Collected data
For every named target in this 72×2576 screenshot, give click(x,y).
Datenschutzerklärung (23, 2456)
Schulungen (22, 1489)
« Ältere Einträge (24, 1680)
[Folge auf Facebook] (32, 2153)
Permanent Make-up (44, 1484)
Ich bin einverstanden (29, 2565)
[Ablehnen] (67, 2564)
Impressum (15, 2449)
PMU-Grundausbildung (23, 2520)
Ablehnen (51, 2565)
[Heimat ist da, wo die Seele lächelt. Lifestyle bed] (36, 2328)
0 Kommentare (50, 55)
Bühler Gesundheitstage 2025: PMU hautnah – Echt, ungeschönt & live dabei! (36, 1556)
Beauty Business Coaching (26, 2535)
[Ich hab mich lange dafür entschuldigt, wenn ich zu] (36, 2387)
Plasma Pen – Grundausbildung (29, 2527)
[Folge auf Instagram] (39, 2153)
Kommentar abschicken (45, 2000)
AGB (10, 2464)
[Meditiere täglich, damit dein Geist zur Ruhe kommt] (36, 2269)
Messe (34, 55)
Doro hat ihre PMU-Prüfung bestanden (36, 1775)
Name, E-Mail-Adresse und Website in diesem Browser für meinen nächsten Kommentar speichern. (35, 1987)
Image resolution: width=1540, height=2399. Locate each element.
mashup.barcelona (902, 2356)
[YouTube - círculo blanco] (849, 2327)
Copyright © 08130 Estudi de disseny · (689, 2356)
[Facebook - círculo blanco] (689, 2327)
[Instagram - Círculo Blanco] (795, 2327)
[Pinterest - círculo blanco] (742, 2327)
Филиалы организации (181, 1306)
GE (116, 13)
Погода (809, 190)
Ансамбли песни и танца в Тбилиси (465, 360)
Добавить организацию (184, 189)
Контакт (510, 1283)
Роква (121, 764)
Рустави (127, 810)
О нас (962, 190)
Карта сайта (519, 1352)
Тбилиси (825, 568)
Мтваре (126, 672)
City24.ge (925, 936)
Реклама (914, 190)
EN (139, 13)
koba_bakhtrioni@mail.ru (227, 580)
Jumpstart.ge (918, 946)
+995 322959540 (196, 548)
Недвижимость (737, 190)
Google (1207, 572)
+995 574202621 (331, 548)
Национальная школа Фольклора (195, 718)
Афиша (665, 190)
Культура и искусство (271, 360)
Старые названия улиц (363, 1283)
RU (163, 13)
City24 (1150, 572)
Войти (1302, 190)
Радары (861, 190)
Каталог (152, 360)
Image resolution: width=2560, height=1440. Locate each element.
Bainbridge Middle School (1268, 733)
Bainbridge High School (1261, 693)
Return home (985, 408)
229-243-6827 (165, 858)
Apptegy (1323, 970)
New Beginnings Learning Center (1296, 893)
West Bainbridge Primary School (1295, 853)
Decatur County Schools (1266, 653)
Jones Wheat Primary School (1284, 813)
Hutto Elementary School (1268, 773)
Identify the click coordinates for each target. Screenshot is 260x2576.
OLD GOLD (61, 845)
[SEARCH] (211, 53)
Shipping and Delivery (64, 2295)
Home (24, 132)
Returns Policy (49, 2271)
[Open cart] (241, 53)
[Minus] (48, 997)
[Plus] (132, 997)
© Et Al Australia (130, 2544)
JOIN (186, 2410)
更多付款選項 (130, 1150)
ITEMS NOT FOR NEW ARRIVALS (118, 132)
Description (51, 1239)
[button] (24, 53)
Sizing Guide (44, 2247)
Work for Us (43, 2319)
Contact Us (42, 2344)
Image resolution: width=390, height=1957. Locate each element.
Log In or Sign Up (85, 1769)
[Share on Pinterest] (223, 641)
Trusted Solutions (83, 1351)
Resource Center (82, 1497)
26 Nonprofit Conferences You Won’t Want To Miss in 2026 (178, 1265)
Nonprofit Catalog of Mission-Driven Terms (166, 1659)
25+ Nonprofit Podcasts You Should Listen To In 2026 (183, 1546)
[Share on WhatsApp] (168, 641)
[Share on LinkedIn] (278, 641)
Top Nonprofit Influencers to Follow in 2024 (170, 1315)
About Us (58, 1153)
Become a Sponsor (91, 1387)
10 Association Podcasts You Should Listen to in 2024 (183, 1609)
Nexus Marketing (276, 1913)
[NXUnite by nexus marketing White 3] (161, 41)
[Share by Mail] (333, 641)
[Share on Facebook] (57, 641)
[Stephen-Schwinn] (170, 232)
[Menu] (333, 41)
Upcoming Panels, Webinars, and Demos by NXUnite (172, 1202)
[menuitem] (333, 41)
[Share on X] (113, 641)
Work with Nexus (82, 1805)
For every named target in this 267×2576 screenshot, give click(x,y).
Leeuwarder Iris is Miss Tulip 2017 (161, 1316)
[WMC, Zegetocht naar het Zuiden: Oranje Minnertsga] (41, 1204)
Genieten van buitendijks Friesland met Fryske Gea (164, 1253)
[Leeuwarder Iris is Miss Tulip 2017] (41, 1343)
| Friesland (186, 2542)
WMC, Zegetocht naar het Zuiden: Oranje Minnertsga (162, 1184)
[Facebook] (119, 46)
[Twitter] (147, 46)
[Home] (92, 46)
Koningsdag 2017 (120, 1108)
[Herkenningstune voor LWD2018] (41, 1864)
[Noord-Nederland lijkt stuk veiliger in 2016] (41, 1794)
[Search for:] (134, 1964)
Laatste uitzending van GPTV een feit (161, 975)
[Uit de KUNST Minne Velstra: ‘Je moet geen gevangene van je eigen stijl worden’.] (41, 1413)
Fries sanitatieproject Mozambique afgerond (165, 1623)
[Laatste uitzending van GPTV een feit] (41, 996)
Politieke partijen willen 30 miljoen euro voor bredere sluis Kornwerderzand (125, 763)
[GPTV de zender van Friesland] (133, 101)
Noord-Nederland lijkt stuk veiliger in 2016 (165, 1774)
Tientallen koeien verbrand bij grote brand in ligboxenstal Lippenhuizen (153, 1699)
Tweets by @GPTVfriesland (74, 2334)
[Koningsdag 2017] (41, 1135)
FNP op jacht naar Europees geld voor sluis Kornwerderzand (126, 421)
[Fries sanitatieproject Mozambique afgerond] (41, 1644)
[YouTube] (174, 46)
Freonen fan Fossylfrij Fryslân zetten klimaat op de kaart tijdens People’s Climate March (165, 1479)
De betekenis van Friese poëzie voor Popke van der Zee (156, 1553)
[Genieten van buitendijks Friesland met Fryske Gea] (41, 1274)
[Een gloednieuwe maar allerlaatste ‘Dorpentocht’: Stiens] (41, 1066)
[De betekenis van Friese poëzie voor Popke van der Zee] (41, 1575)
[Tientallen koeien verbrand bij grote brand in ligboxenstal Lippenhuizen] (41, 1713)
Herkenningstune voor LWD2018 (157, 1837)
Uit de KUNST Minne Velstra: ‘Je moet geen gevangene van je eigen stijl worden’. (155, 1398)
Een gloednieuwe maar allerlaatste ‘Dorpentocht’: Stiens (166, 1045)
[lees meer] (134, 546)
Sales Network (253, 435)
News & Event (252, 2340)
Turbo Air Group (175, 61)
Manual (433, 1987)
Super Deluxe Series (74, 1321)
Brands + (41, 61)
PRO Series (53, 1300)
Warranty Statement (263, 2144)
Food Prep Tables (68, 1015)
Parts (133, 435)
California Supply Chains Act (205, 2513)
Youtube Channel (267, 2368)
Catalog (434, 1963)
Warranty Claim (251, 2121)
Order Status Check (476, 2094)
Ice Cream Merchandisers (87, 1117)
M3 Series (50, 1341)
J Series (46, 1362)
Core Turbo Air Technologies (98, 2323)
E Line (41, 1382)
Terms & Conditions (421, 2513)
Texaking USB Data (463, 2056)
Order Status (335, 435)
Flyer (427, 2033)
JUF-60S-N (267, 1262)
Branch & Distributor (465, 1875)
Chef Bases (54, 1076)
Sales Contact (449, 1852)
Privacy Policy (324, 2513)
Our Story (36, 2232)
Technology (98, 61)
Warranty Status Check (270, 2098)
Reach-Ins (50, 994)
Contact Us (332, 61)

* TASK DIRECTIONS: The lines above starting at the one that contains "Returns Policy (49, 2271)" and ending at the one that contains "Resource Center (82, 1497)" must be transcribed exactly, and no other lines may appear.

* ANSWER TO THE EXERCISE:
Returns Policy (49, 2271)
[Open cart] (241, 53)
[Minus] (48, 997)
[Plus] (132, 997)
© Et Al Australia (130, 2544)
JOIN (186, 2410)
更多付款選項 (130, 1150)
ITEMS NOT FOR NEW ARRIVALS (118, 132)
Description (51, 1239)
[button] (24, 53)
Sizing Guide (44, 2247)
Work for Us (43, 2319)
Contact Us (42, 2344)
Image resolution: width=390, height=1957. Locate each element.
Log In or Sign Up (85, 1769)
[Share on Pinterest] (223, 641)
Trusted Solutions (83, 1351)
Resource Center (82, 1497)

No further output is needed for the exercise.